Totals: 8TEV B12 ROAM scores 24, INMOTION AIR PRO scores 33.
Based on the scoring, the INMOTION AIR PRO is our overall winner. For me, the INMOTION AIR PRO is the scooter that simply makes more sense in real life: it's quick, modern, easy to live with and doesn't demand a luxury budget to deliver genuinely fun, fast commutes. The 8TEV B12 ROAM is lovely to ride and even lovelier to look at, but it feels like a heart purchase in a category where the head - and your wallet - strongly favour the InMotion. If you fall in love with the ROAM's carving, big-wheel charm, nothing else will quite scratch that itch.

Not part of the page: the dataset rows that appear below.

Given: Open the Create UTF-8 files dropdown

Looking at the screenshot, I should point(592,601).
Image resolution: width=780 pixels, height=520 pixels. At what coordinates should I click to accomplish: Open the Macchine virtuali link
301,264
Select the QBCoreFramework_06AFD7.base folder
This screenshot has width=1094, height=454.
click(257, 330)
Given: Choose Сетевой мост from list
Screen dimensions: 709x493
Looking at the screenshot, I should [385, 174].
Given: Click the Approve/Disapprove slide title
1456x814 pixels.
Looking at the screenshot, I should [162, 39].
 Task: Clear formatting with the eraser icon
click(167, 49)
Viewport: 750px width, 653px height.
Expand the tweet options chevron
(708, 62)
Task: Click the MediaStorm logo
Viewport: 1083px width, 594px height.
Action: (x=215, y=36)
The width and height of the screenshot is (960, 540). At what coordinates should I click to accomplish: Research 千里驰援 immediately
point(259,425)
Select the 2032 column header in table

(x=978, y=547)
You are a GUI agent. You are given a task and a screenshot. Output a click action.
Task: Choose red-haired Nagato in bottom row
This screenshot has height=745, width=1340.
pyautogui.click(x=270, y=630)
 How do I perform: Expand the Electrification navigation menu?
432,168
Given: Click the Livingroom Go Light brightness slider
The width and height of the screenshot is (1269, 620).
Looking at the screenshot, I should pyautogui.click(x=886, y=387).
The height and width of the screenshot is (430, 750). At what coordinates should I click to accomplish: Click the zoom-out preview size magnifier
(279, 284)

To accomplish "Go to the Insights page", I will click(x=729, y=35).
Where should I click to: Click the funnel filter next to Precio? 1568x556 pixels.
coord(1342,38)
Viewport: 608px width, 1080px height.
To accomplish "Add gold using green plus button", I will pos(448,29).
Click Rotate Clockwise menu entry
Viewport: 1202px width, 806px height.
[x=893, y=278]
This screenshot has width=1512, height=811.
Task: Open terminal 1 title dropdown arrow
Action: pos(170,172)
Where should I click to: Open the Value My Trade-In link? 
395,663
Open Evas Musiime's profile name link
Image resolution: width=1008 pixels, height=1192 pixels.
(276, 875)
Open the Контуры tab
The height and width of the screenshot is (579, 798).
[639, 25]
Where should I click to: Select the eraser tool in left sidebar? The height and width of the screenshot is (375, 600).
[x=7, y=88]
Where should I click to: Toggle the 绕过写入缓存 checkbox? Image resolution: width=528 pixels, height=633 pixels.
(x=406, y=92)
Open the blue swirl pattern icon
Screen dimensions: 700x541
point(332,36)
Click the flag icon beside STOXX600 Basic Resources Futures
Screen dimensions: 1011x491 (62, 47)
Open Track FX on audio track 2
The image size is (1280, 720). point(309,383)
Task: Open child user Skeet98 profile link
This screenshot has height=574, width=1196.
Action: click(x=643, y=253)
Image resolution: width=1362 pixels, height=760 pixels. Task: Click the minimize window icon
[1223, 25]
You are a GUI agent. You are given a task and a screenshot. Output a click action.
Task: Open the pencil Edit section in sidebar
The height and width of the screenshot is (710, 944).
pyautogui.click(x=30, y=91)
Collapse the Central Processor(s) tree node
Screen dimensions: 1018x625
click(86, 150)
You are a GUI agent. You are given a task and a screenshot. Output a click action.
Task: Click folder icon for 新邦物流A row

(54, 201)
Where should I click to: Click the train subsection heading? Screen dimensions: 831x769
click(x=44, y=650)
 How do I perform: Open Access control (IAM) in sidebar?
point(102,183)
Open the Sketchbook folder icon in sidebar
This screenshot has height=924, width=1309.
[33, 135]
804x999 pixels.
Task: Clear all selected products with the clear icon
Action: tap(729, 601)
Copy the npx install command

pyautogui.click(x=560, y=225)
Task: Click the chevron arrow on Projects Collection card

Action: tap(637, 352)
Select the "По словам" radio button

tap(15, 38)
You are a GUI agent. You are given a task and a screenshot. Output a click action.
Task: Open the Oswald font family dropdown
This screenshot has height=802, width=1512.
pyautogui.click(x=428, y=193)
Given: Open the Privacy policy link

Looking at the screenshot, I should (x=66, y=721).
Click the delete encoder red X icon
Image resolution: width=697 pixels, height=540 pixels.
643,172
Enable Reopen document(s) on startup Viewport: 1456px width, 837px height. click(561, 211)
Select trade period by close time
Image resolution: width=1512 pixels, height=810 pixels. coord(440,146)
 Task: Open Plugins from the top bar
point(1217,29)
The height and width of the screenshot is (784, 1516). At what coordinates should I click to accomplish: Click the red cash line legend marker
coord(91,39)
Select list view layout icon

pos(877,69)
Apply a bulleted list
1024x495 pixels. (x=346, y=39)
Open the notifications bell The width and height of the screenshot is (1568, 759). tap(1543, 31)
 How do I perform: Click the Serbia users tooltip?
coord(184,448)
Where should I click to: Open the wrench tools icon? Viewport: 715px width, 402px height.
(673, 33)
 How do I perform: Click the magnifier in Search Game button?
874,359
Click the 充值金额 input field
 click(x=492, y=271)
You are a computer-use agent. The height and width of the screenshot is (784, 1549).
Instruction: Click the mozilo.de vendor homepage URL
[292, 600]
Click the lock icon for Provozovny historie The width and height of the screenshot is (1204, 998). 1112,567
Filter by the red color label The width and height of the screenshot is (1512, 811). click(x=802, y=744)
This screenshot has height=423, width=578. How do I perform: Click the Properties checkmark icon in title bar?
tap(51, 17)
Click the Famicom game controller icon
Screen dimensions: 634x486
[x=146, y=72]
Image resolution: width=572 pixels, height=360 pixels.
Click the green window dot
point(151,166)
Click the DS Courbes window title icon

But if you just want a scooter that works hard every day, keeps you ahead of traffic and doesn't ask for drama or debt, the AIR PRO is the one you'll still be happy with two winters from now.
That's our verdict when we try to stay objective – but hey, riding is mostly about emotions anyway, so pick the one that will make you look forward to your commute every single day.